(THE DATA begins)

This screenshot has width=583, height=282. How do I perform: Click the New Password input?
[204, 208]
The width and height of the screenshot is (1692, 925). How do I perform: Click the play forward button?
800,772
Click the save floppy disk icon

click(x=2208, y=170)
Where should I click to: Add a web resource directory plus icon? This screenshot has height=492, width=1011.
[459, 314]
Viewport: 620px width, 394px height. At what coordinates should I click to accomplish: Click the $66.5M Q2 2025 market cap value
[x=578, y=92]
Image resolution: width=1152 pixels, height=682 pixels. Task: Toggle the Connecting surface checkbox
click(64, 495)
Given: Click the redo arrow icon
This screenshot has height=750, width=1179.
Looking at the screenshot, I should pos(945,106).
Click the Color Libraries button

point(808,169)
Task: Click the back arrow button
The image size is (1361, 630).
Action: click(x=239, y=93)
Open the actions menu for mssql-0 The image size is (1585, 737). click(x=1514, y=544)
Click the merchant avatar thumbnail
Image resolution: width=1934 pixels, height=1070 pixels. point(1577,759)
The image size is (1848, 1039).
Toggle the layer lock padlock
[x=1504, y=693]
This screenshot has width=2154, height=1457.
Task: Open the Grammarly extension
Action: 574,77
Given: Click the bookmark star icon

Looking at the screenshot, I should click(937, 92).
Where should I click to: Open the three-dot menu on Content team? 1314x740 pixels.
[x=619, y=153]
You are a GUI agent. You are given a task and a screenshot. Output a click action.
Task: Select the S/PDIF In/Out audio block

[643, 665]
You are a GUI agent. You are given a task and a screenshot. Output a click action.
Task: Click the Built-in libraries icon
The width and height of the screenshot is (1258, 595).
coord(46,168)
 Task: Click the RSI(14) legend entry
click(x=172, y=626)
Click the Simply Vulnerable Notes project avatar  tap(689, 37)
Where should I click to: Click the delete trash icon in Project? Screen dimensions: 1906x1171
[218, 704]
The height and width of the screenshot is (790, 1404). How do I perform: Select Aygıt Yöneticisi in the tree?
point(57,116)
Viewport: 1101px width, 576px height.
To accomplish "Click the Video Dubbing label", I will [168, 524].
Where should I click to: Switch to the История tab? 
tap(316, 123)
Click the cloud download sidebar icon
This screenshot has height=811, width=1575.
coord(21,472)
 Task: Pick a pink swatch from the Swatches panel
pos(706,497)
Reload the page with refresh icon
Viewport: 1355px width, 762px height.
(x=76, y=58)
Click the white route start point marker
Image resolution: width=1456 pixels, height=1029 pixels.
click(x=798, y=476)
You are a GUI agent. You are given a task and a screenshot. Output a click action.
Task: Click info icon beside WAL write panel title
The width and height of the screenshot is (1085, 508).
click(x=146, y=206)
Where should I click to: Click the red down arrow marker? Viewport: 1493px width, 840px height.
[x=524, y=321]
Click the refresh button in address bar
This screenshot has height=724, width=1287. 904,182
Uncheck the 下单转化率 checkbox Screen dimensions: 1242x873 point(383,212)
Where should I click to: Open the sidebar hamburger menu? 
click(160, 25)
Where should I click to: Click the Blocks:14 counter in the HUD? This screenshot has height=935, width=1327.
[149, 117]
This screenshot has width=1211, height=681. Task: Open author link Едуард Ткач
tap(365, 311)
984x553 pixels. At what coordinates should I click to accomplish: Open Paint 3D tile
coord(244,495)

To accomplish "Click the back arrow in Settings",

(THE DATA ends)

THE TASK —
Would you please filter the lines above and copy every one that includes "back"?

RESPONSE TO THE TASK —
Task: Click the back arrow button
To accomplish "Click the back arrow in Settings",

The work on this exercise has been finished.